# Aim of the exercise
Reproduce the entries verbatim, from the start of the entries through the line containing "pyautogui.click(x=338, y=109)", including that line.

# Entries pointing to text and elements
++++

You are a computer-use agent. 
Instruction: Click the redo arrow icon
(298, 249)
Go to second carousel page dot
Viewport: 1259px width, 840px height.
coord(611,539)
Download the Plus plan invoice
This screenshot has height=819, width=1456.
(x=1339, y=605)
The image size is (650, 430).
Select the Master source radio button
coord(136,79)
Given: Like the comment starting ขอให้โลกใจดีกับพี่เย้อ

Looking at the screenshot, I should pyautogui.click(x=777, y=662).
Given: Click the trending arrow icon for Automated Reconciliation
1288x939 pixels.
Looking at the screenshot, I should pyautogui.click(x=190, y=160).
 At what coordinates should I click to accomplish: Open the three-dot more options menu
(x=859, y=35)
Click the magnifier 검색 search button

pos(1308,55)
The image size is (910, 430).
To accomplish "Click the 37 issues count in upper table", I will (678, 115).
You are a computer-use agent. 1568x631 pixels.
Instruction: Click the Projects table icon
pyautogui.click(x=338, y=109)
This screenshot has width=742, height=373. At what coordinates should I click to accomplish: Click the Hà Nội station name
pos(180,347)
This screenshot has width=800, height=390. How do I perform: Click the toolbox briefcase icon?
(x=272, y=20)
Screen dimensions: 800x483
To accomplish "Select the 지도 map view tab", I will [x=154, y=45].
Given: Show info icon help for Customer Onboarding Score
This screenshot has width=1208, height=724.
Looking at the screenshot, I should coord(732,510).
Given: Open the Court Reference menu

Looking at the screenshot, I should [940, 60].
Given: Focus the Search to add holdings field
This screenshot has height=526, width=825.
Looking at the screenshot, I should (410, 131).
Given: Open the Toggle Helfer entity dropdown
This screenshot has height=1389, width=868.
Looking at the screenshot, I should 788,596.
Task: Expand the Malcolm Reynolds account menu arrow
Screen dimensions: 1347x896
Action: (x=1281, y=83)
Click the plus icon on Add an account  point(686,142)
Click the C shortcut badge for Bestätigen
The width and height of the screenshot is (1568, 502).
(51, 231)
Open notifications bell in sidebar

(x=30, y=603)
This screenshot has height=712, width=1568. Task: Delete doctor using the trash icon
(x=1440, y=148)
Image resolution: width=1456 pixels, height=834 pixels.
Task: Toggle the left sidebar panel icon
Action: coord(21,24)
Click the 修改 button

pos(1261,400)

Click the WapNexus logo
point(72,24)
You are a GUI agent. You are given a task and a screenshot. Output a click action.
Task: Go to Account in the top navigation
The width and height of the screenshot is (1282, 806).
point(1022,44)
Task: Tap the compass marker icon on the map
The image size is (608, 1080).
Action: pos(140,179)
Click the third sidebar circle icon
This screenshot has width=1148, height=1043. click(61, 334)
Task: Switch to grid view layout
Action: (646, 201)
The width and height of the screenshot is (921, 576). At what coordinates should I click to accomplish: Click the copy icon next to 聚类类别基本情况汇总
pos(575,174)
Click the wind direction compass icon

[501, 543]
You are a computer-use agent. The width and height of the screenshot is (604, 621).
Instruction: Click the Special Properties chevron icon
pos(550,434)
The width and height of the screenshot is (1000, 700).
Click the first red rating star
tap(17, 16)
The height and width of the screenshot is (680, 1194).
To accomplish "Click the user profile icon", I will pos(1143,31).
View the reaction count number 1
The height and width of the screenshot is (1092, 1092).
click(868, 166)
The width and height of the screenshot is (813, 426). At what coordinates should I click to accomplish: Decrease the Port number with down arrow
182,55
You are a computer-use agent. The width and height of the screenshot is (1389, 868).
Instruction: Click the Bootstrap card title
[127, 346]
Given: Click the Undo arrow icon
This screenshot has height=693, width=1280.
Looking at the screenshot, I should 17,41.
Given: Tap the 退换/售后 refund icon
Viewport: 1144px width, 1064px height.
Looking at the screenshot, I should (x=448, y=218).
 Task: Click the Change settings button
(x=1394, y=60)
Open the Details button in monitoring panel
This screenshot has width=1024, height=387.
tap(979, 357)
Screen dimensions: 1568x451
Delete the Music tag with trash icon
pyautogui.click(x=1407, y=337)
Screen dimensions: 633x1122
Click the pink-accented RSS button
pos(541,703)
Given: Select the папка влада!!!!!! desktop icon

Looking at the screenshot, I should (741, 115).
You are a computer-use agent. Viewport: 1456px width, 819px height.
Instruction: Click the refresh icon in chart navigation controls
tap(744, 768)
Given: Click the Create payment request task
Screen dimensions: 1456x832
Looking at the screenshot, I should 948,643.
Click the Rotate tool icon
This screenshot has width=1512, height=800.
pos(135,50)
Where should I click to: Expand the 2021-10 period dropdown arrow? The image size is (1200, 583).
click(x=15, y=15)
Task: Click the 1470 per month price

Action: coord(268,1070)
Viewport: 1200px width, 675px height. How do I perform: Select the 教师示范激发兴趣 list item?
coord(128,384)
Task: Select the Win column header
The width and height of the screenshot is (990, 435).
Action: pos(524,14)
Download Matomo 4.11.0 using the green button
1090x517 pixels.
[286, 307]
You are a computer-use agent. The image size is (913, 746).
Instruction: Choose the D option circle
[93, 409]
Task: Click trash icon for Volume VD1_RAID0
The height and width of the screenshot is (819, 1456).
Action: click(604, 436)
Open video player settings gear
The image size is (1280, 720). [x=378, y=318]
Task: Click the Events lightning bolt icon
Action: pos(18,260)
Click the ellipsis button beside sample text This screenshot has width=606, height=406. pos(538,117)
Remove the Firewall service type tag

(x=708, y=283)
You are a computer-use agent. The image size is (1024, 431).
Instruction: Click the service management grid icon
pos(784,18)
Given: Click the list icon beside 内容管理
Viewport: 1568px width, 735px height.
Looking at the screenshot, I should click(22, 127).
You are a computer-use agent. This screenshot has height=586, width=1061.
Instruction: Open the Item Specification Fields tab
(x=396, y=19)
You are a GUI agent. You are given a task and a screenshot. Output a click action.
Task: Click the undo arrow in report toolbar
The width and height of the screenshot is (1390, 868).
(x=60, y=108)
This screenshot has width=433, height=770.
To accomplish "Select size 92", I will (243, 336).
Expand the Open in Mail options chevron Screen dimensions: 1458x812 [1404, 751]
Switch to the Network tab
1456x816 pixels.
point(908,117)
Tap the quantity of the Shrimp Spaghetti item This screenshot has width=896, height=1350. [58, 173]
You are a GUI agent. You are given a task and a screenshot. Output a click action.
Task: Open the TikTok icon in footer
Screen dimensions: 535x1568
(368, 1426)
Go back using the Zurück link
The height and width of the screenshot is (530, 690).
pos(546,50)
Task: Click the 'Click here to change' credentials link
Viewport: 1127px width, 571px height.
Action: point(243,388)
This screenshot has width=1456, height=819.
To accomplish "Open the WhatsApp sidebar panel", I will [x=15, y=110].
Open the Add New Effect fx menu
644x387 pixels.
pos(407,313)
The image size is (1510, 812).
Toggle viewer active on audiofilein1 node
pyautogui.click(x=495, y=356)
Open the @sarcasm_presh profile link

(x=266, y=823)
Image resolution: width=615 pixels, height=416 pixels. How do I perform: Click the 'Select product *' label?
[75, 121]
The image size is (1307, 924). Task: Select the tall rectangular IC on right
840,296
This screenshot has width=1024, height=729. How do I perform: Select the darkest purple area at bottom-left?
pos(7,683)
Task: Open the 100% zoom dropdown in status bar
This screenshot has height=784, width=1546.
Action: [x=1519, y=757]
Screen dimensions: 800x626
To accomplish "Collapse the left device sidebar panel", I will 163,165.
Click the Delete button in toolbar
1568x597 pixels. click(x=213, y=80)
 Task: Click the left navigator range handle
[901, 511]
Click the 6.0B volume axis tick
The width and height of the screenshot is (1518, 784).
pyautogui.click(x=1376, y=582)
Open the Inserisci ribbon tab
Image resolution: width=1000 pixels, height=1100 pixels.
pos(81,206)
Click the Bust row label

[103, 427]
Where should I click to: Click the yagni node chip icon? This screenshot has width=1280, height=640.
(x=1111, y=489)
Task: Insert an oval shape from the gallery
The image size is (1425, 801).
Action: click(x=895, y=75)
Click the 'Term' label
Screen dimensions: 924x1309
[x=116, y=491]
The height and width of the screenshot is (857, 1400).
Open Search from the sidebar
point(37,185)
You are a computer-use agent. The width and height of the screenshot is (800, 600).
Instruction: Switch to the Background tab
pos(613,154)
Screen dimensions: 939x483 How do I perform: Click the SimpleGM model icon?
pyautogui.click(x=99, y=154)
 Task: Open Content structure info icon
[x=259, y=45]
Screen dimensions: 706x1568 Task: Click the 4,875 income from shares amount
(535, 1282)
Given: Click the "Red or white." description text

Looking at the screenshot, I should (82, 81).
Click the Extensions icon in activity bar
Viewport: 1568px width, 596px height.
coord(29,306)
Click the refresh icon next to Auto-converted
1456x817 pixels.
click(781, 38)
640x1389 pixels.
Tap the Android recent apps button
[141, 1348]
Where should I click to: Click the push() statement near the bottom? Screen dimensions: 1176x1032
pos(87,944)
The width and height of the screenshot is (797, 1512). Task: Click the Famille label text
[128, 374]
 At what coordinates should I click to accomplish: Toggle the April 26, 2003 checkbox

++++

# Solved exercise
You are a computer-use agent. 
Instruction: Click the redo arrow icon
(298, 249)
Go to second carousel page dot
Viewport: 1259px width, 840px height.
coord(611,539)
Download the Plus plan invoice
This screenshot has height=819, width=1456.
(x=1339, y=605)
The image size is (650, 430).
Select the Master source radio button
coord(136,79)
Given: Like the comment starting ขอให้โลกใจดีกับพี่เย้อ

Looking at the screenshot, I should pyautogui.click(x=777, y=662).
Given: Click the trending arrow icon for Automated Reconciliation
1288x939 pixels.
Looking at the screenshot, I should pyautogui.click(x=190, y=160).
 At what coordinates should I click to accomplish: Open the three-dot more options menu
(x=859, y=35)
Click the magnifier 검색 search button

pos(1308,55)
The image size is (910, 430).
To accomplish "Click the 37 issues count in upper table", I will (678, 115).
You are a computer-use agent. 1568x631 pixels.
Instruction: Click the Projects table icon
pyautogui.click(x=338, y=109)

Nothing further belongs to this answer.